In paragraph twelve of counts three through six of their amended complaint, the plaintiffs alleged, alternatively, that the defendants were negligent or reckless in serving alcohol to Driscoll, an alcoholic, and in other ways. Paragraph twelve contains numerous subparagraphs alleging that, in addition to serving alcohol to Driscoll, the defendants negligently or recklessly maintained a certain policy with respect to the service of alcohol, failed to warn patrons of the dangers of drinking and driving, failed to implement a designated driver program and failed to have a Breathalyzer within The Pub. Our holding today is limited to the allegations of negligent and reckless service of alcohol to an alcoholic and does not reach the other allegations of tortious conduct.
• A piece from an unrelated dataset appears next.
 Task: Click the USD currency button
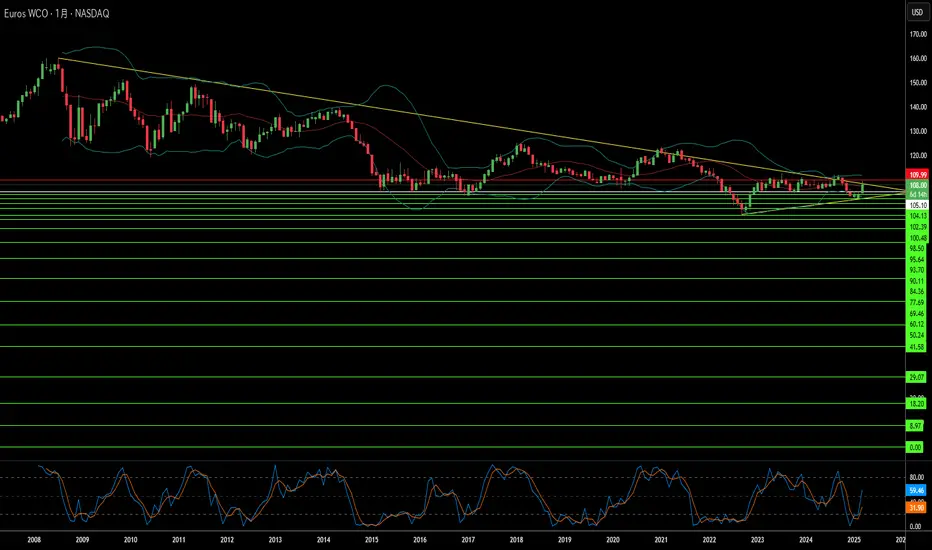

In their motion to strike, the defendants did not distinguish the various allegations of tortious conduct in the subparagraphs of paragraph twelve. On appeal, the defendants contend that all of the subparagraphs relate to the service of alcohol. The plaintiffs argue that the defendants’ policy regarding alcohol service, and their failure to warn, to implement a designated driver program or to have a Breathalyzer within The Pub are separate and distinct allegations of negligence or recklessness. We agree with the plaintiffs.

We do not reach the issue of whether those additional allegations of tortious conduct state a claim because they were not addressed adequately *723in the trial court or on appeal. The trial court did not distinguish among the allegations of the subparagraphs of paragraph twelve in its memorandum of decision. The plaintiffs argued in the trial court and on appeal, citing several trial court decisions, that those additional allegations raise questions of causation for the jury to determine. That argument puts the cart far in front of the horse; a duty must exist before the question of causation can be reached. The question of duty with regard to the additional allegations was not addressed in the trial court or on appeal. We, therefore, decline to address it.